Again and again scientists claim to have found missing links, but again and again it has been disproved.

http://www.msnbc.msn.com/id/33416595/ns/technology_and_science-science/


----------



## jaege (Aug 23, 2009)

Making such claims without being certain justs makes scientists look foolish or desperate, or dishonest.


----------



## RoxyBlue (Oct 6, 2008)

Actually, it sounds more like the _press_ claimed it as a missing link. The scientists who announced the findings simply argued that it belonged to the same major evolutionary grouping. As more information has become available, her place in the family tree is being re-evaluated. That's what science is all about.


----------



## Hauntiholik (May 17, 2006)

RoxyBlue said:


> Actually, it sounds more like the _press_ claimed it as a missing link.


Got people to read the article anyway didn't it?


----------



## GothicCandle (Mar 26, 2007)

RoxyBlue said:


> Actually, it sounds more like the _press_ claimed it as a missing link.
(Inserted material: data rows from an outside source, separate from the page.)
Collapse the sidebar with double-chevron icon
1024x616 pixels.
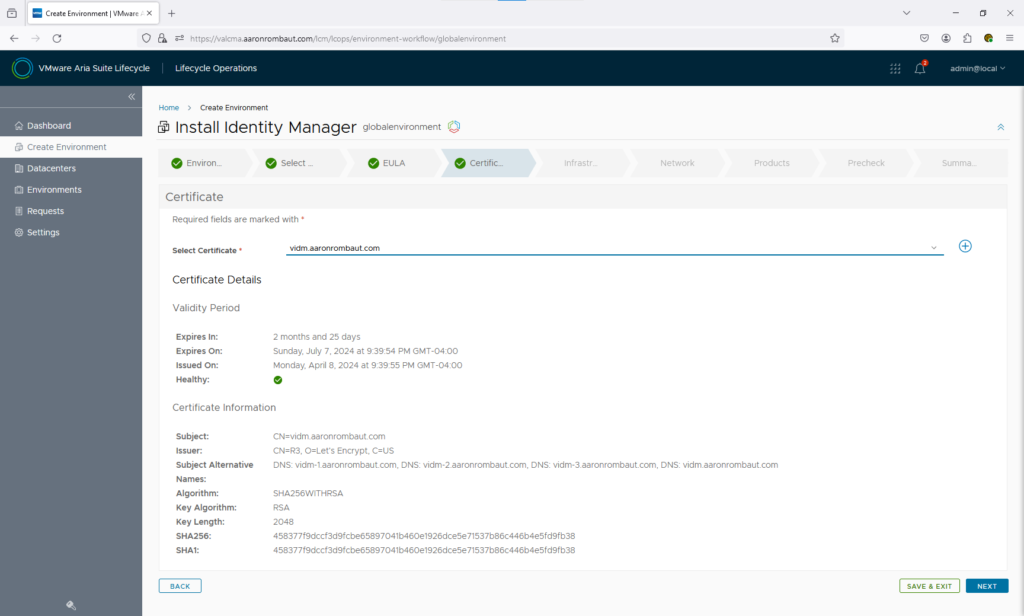point(131,96)
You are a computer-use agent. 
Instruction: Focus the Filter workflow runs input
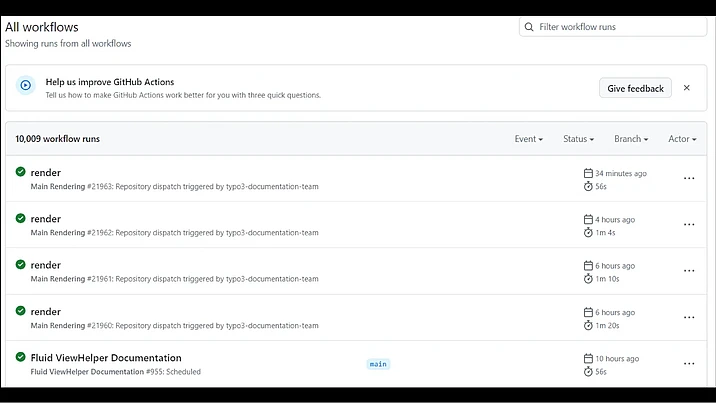coord(620,27)
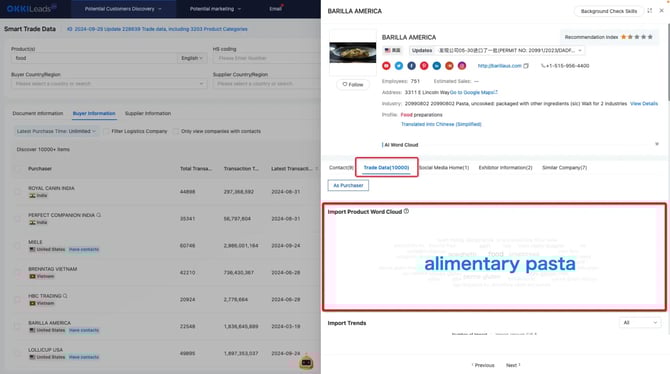Select the ROYAL CANIN INDIA row checkbox
This screenshot has height=374, width=670.
pyautogui.click(x=18, y=192)
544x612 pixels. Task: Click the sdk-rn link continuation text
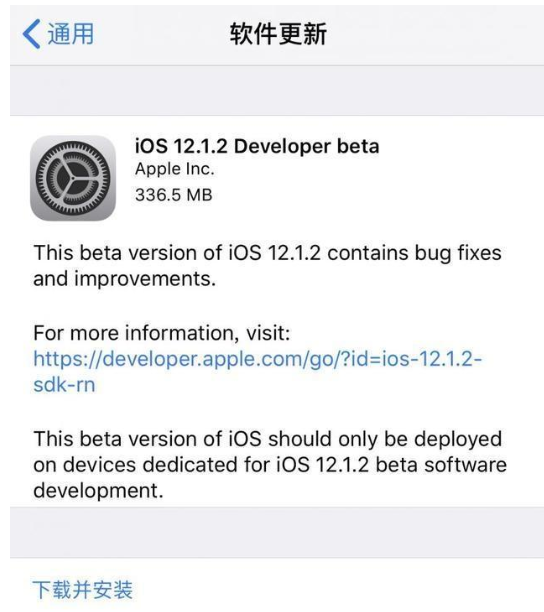(x=64, y=385)
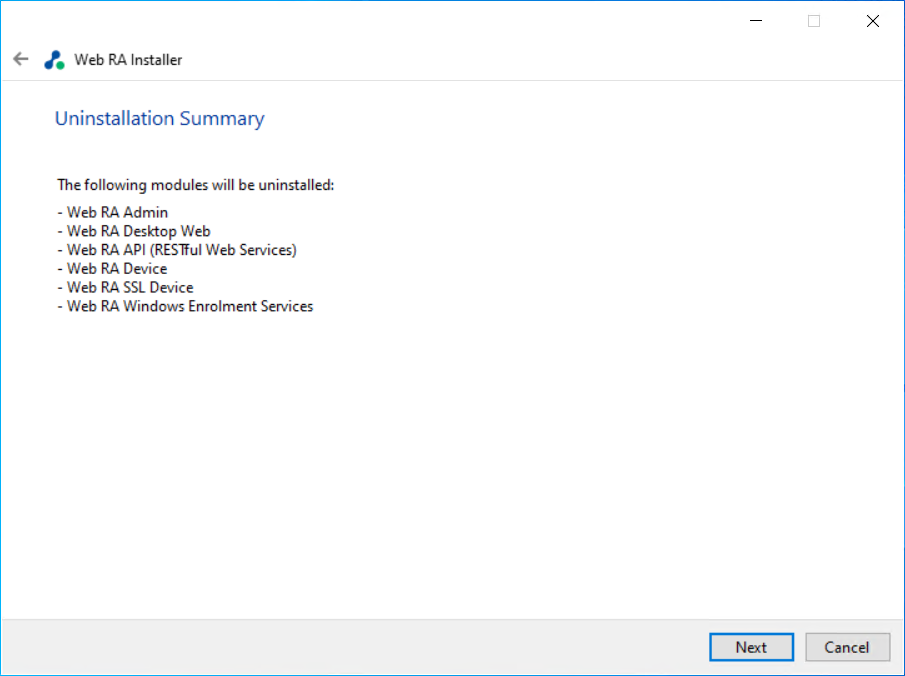Proceed with the Next button

751,647
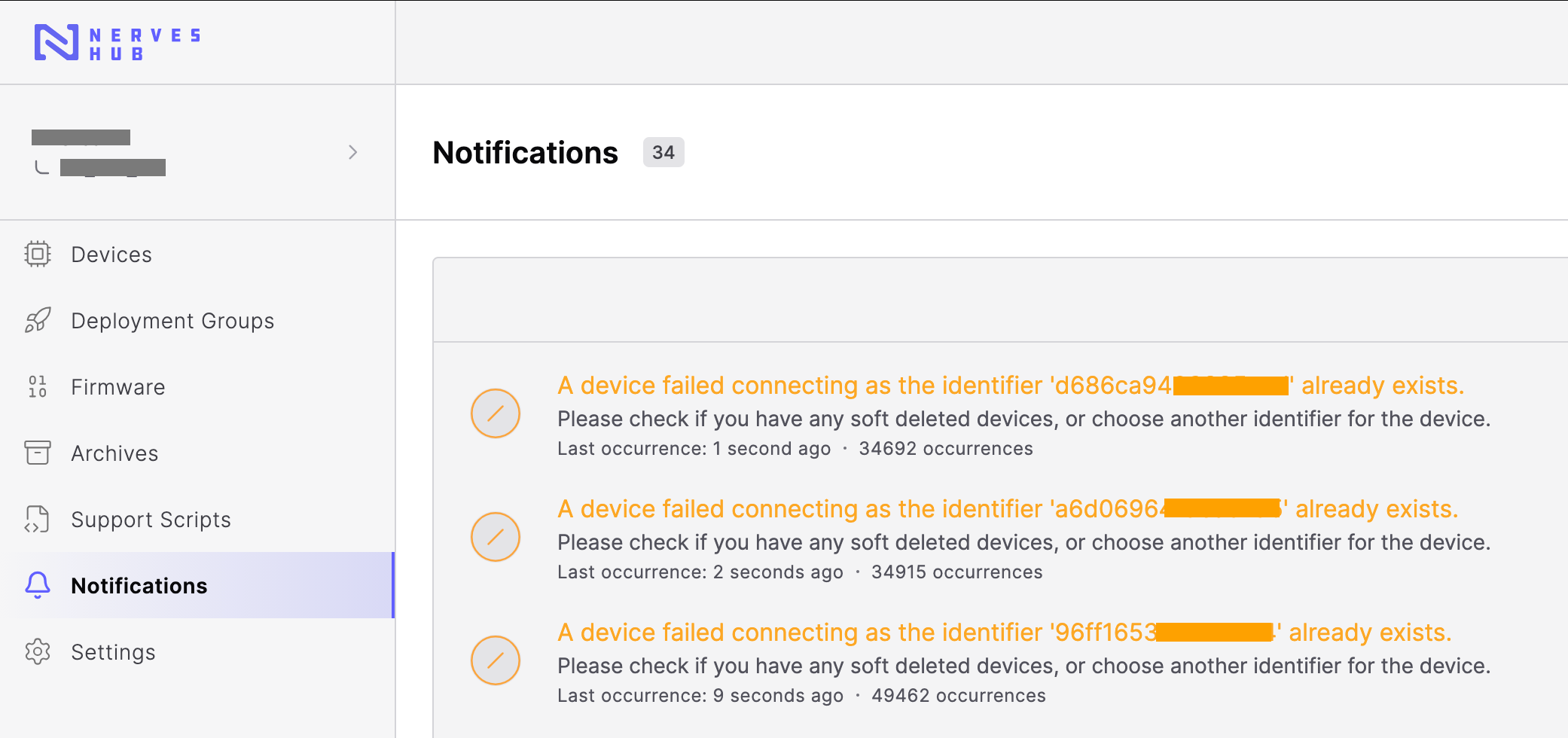Expand the organization/product switcher chevron
Screen dimensions: 1568x738
(352, 152)
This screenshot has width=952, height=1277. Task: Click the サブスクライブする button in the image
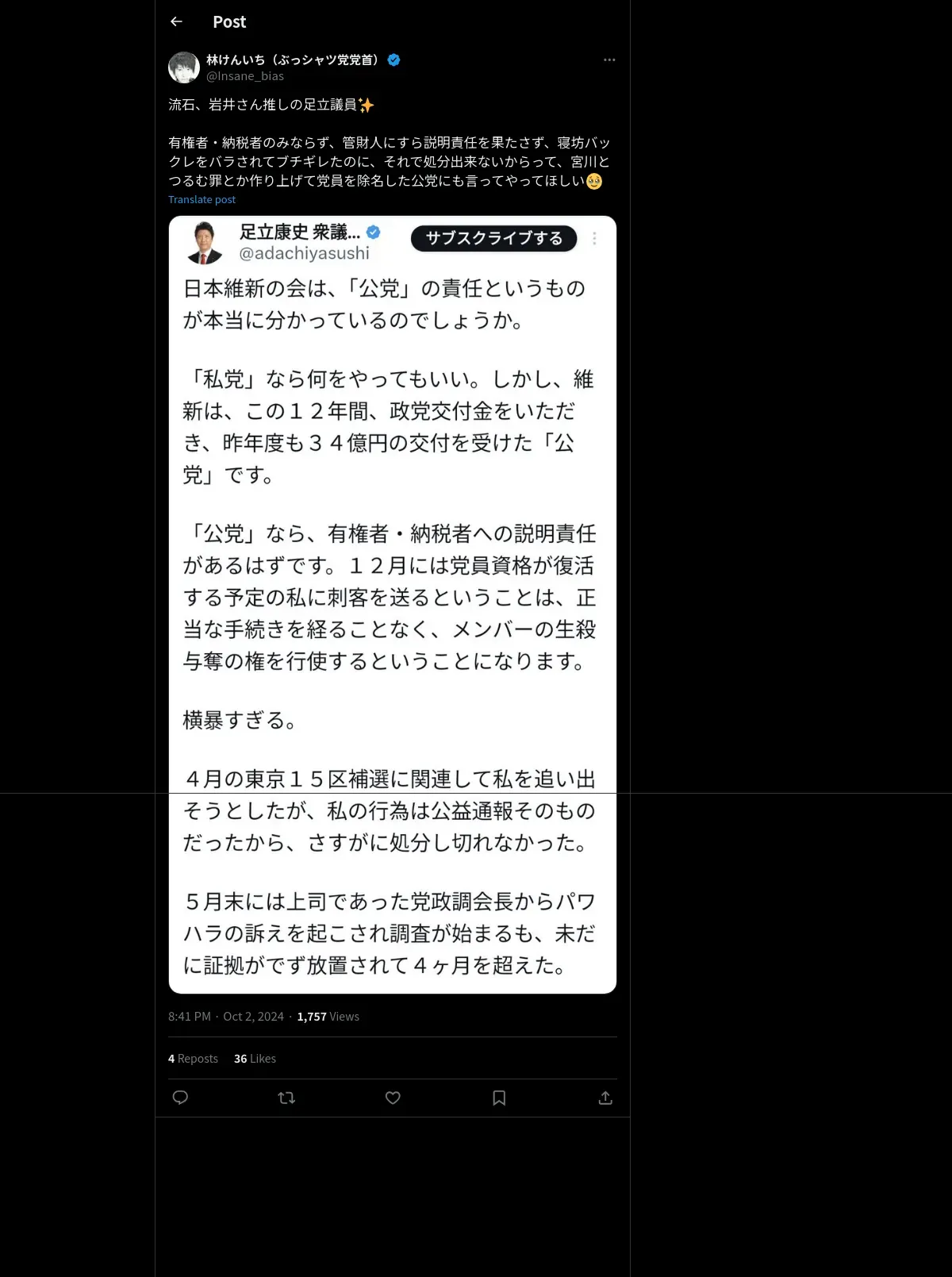[x=493, y=238]
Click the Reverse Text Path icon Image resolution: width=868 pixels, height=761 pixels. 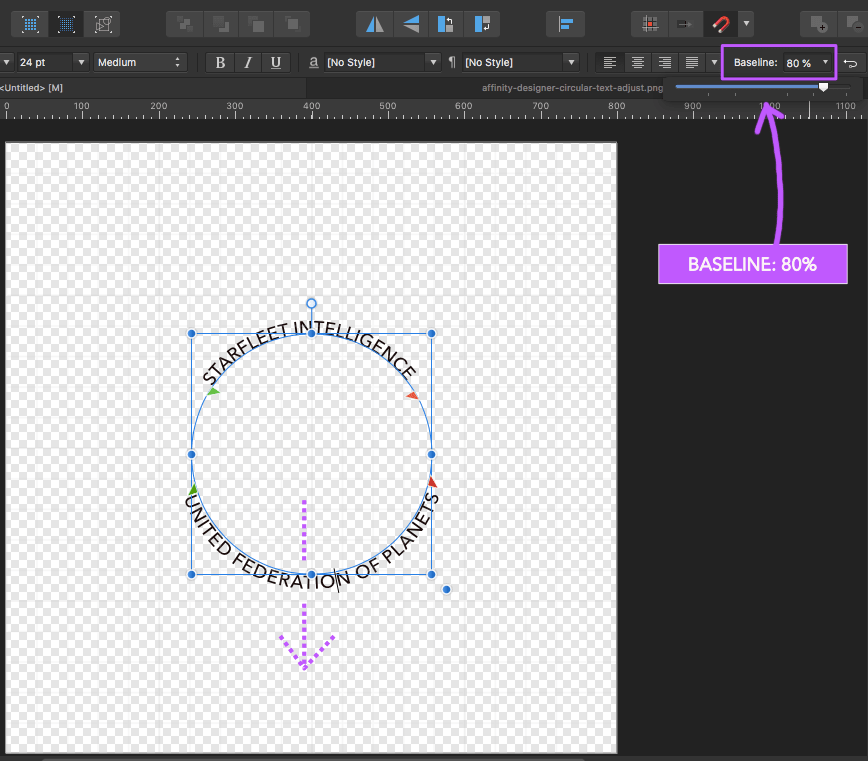click(x=850, y=62)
The scientists who announced the findings simply argued that it belonged to the same major evolutionary grouping. As more information has become available, her place in the family tree is being re-evaluated. That's what science is all about.


Right, I think this is true. And science changes all the time. Science very rarely claims to be correct forever, it changes over time just like the world changes over time. Basic things are always true but many things switch back and forth depending on how you look at them and how much information is known.

"The world is round"
"Blasphemy!!!"

"The world IS round"
"oh hey, he was right!"

maybe it might be better to say science is always right, but humans interpretation can be wrong.


----------